→ Request:
Transcribe the text of every entry below verbatim, omitting the pictures.

************

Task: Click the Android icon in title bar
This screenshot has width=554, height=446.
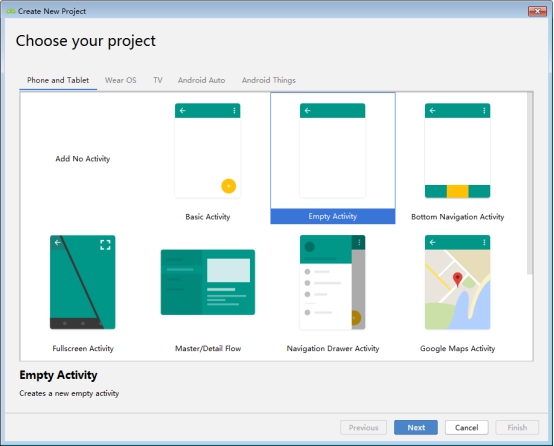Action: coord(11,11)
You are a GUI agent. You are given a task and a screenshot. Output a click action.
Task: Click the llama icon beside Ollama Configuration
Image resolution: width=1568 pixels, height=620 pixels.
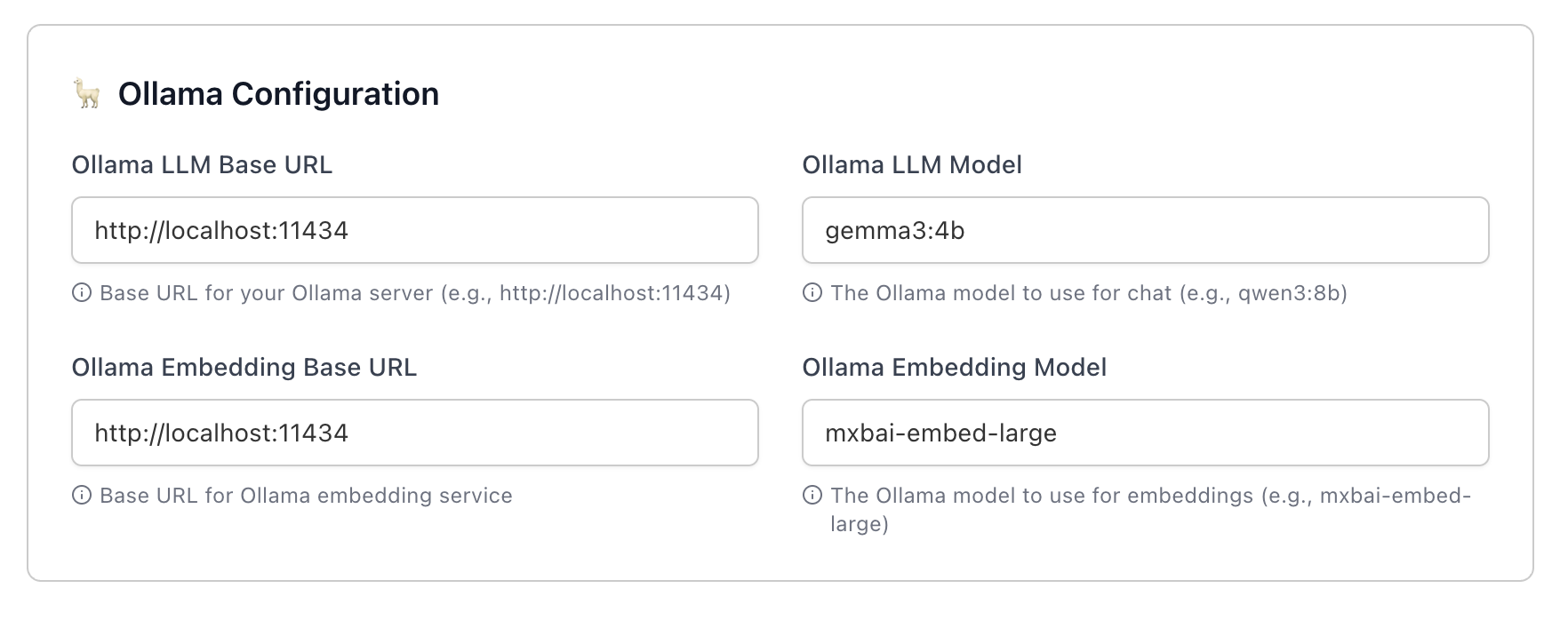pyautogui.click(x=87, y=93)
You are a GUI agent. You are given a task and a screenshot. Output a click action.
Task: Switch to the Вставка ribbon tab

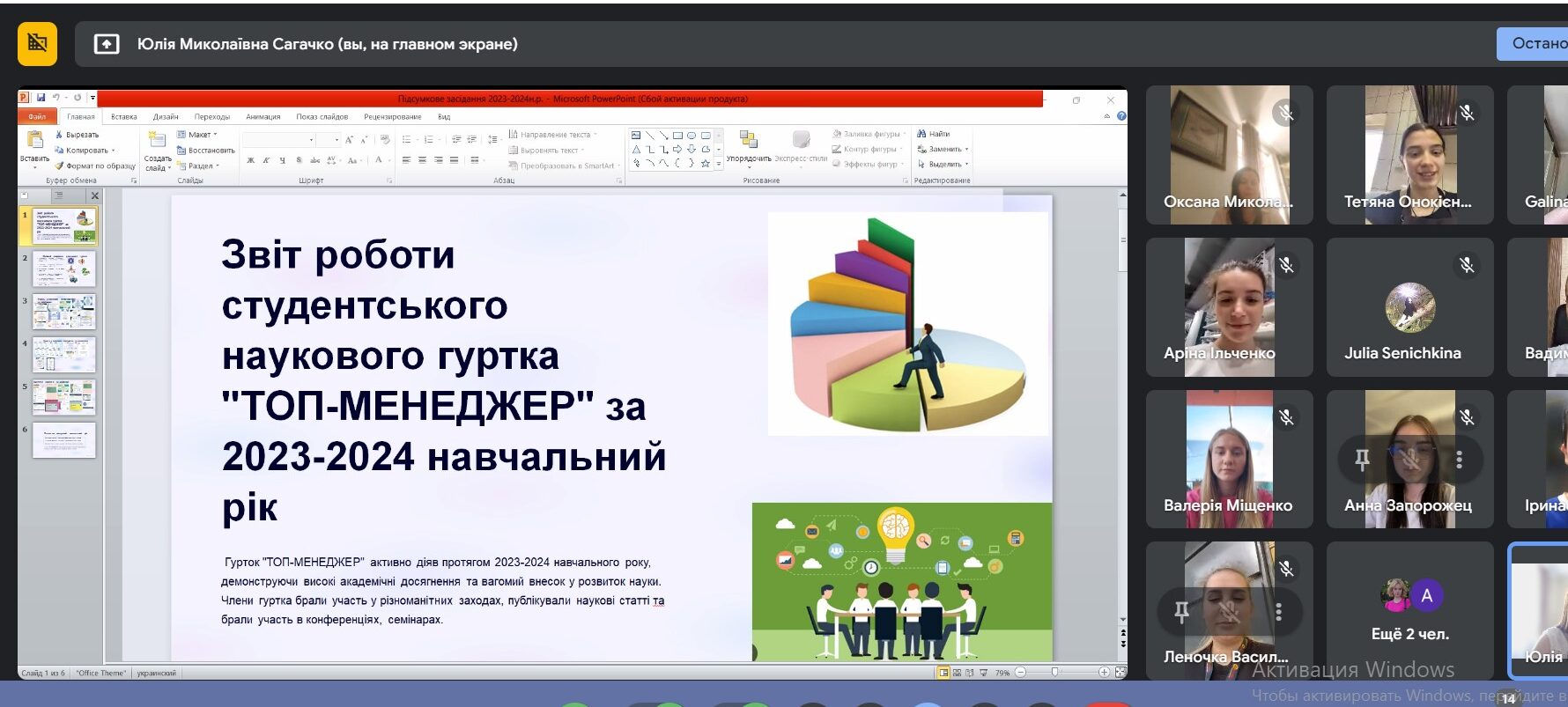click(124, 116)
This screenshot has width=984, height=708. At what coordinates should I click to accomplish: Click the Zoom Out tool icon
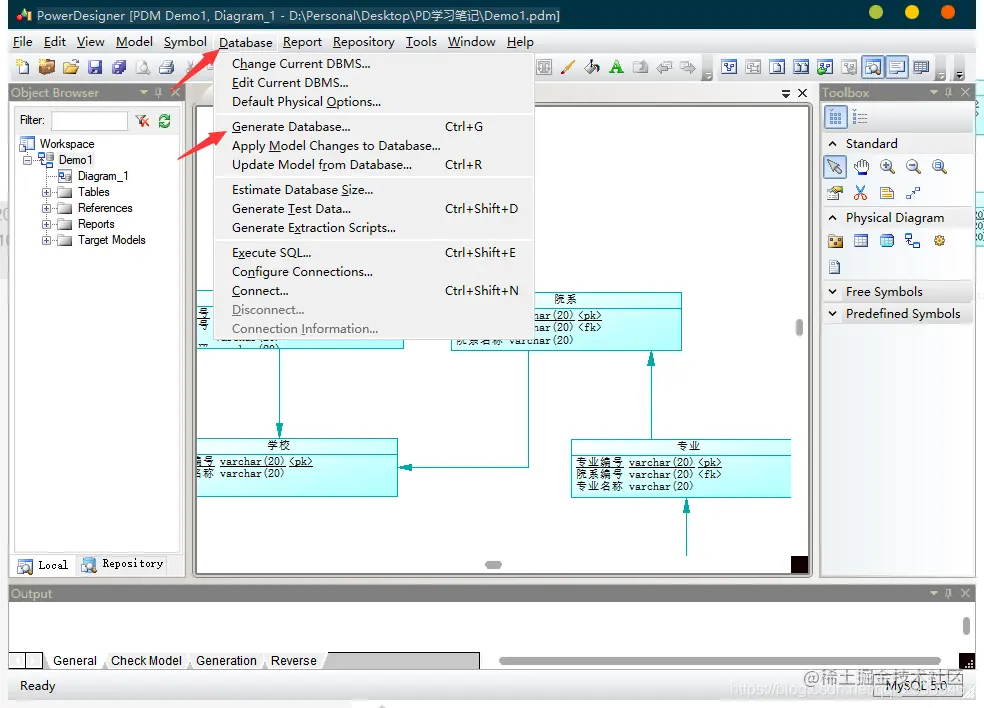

************

→ Correct answer:
Task: Click the Android icon in title bar
This screenshot has width=554, height=446.
Action: coord(11,11)
You are a GUI agent. You are given a task and a screenshot. Output a click action.
Task: Click the llama icon beside Ollama Configuration
Image resolution: width=1568 pixels, height=620 pixels.
pyautogui.click(x=87, y=93)
You are a GUI agent. You are given a task and a screenshot. Output a click action.
Task: Switch to the Вставка ribbon tab

click(124, 116)
This screenshot has width=984, height=708. At what coordinates should I click to accomplish: Click the Zoom Out tool icon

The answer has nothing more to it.